===== RECORDS FOR PROCESSING =====

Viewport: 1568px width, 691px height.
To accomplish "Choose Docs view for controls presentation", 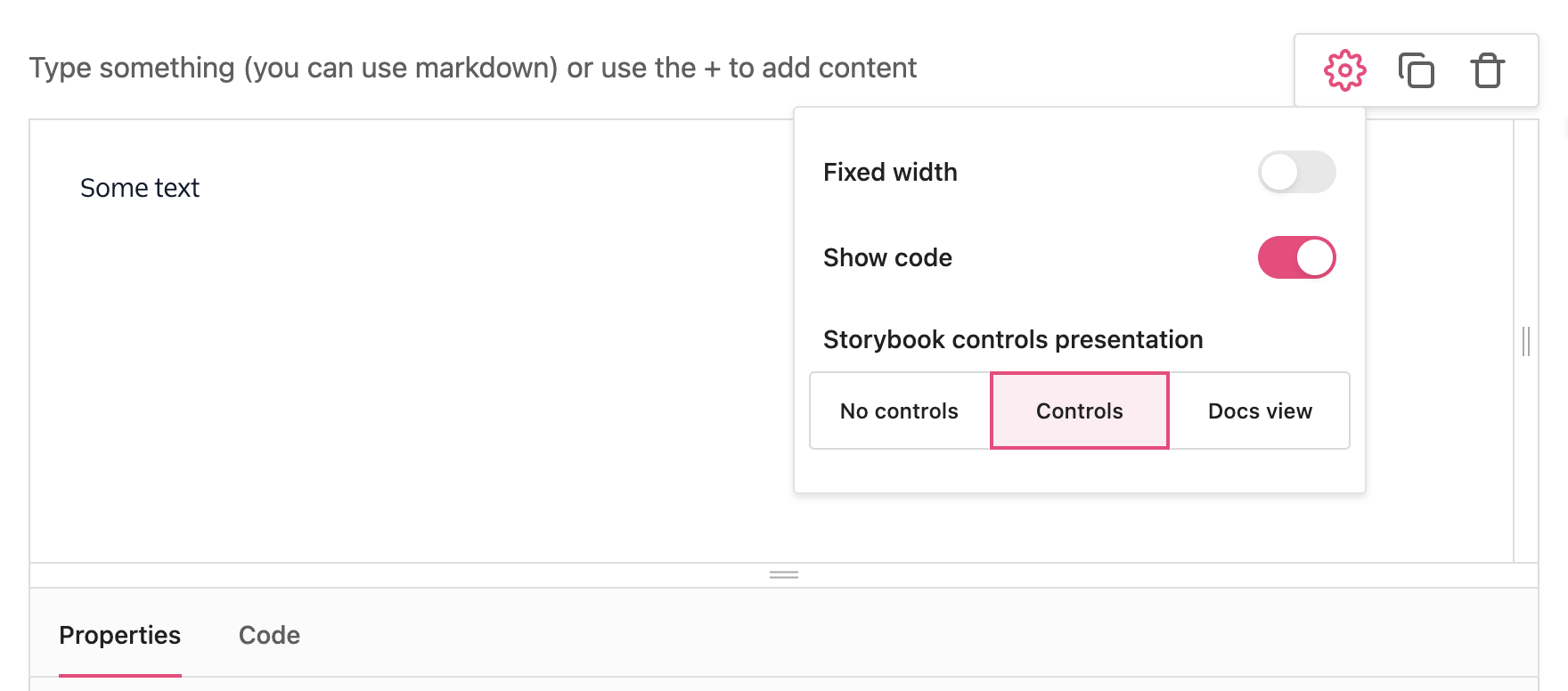I will [x=1260, y=411].
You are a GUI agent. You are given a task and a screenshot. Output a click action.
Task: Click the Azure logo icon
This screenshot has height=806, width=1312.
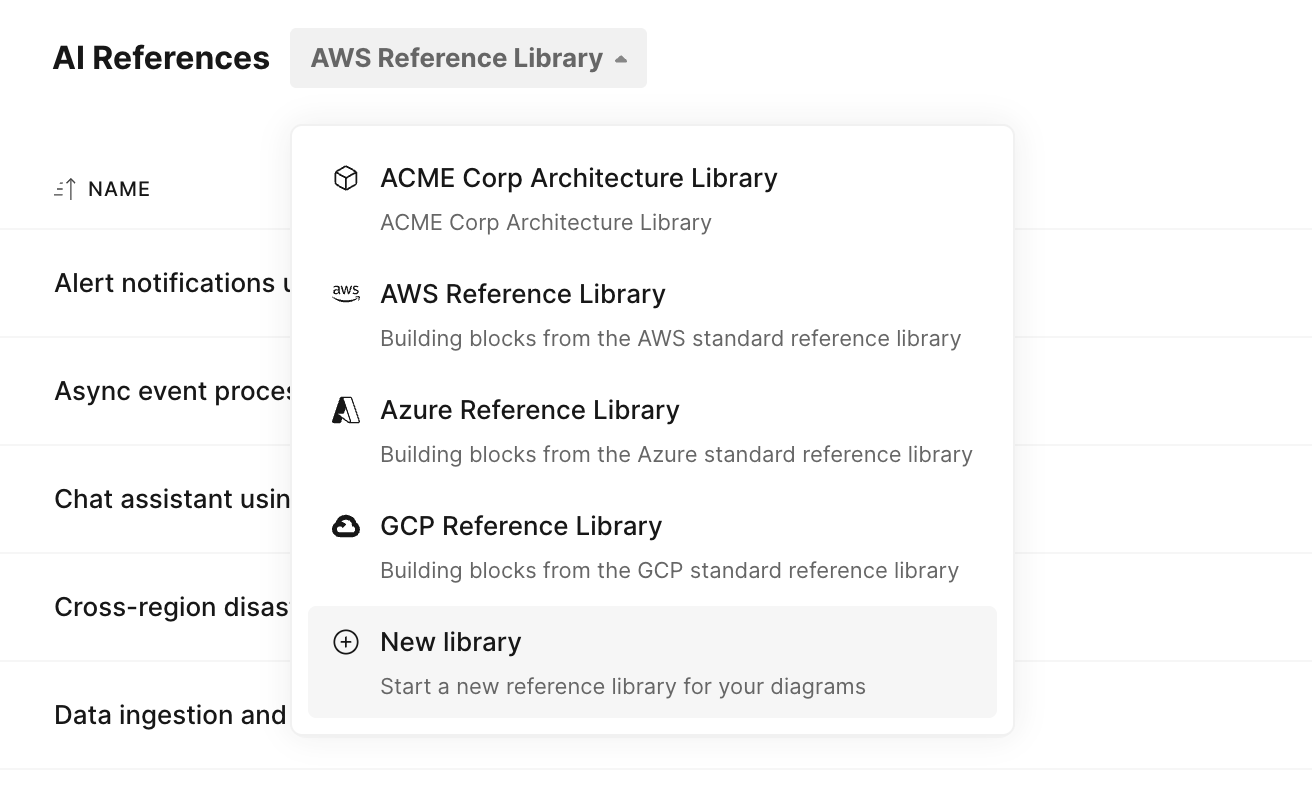pyautogui.click(x=345, y=410)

=====

PROBLEM TO WORK ON:
Reproduce the data starting at the line containing "You are a GUI" and ending at the last line of the data, increasing every x and y coordinate in the answers by 12. Omit the pictures from your output.

EXERCISE OUTPUT:
You are a GUI agent. You are given a task and a screenshot. Output a click action.
Task: Click the Azure logo icon
This screenshot has height=806, width=1312.
pyautogui.click(x=357, y=422)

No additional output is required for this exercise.